### Records shown

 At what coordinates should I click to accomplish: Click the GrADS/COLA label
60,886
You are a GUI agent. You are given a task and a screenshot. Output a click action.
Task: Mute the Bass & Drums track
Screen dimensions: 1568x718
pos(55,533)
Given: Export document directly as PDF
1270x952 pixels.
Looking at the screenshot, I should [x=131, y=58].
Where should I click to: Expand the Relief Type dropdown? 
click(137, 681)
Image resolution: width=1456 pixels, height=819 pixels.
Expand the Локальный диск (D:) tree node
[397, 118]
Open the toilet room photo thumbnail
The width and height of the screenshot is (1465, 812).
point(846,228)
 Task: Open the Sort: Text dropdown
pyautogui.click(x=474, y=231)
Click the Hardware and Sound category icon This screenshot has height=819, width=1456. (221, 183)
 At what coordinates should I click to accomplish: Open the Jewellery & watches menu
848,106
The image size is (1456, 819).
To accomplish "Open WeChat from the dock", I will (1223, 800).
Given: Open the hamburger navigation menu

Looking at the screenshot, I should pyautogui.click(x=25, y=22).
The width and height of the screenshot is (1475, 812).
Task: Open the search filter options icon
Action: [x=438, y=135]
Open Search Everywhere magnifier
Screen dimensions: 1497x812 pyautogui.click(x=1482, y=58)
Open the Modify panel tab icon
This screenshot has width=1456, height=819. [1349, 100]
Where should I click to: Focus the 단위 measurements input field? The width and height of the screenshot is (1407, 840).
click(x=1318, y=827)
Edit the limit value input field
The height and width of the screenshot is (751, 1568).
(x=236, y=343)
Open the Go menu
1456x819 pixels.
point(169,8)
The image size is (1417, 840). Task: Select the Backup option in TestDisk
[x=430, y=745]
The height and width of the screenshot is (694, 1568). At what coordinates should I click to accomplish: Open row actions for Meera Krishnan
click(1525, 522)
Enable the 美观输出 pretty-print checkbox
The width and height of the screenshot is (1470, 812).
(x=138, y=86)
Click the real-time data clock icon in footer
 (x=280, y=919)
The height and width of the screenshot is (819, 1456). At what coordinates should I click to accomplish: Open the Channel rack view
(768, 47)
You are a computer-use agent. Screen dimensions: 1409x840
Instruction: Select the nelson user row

### Exercise description
Word for word, restate each line of the material.

### Answer to this problem
 At what coordinates should I click to accomplish: Click the GrADS/COLA label
60,886
You are a GUI agent. You are given a task and a screenshot. Output a click action.
Task: Mute the Bass & Drums track
Screen dimensions: 1568x718
pos(55,533)
Given: Export document directly as PDF
1270x952 pixels.
Looking at the screenshot, I should [x=131, y=58].
Where should I click to: Expand the Relief Type dropdown? 
click(137, 681)
Image resolution: width=1456 pixels, height=819 pixels.
Expand the Локальный диск (D:) tree node
[397, 118]
Open the toilet room photo thumbnail
The width and height of the screenshot is (1465, 812).
point(846,228)
 Task: Open the Sort: Text dropdown
pyautogui.click(x=474, y=231)
Click the Hardware and Sound category icon This screenshot has height=819, width=1456. (221, 183)
 At what coordinates should I click to accomplish: Open the Jewellery & watches menu
848,106
The image size is (1456, 819).
To accomplish "Open WeChat from the dock", I will (1223, 800).
Given: Open the hamburger navigation menu

Looking at the screenshot, I should pyautogui.click(x=25, y=22).
The width and height of the screenshot is (1475, 812).
Task: Open the search filter options icon
Action: [x=438, y=135]
Open Search Everywhere magnifier
Screen dimensions: 1497x812 pyautogui.click(x=1482, y=58)
Open the Modify panel tab icon
This screenshot has width=1456, height=819. [1349, 100]
Where should I click to: Focus the 단위 measurements input field? The width and height of the screenshot is (1407, 840).
click(x=1318, y=827)
Edit the limit value input field
The height and width of the screenshot is (751, 1568).
(x=236, y=343)
Open the Go menu
1456x819 pixels.
point(169,8)
The image size is (1417, 840). Task: Select the Backup option in TestDisk
[x=430, y=745]
The height and width of the screenshot is (694, 1568). At what coordinates should I click to accomplish: Open row actions for Meera Krishnan
click(1525, 522)
Enable the 美观输出 pretty-print checkbox
The width and height of the screenshot is (1470, 812).
(x=138, y=86)
Click the real-time data clock icon in footer
 (x=280, y=919)
The height and width of the screenshot is (819, 1456). At what coordinates should I click to accomplish: Open the Channel rack view
(768, 47)
You are a computer-use agent. Screen dimensions: 1409x840
Instruction: Select the nelson user row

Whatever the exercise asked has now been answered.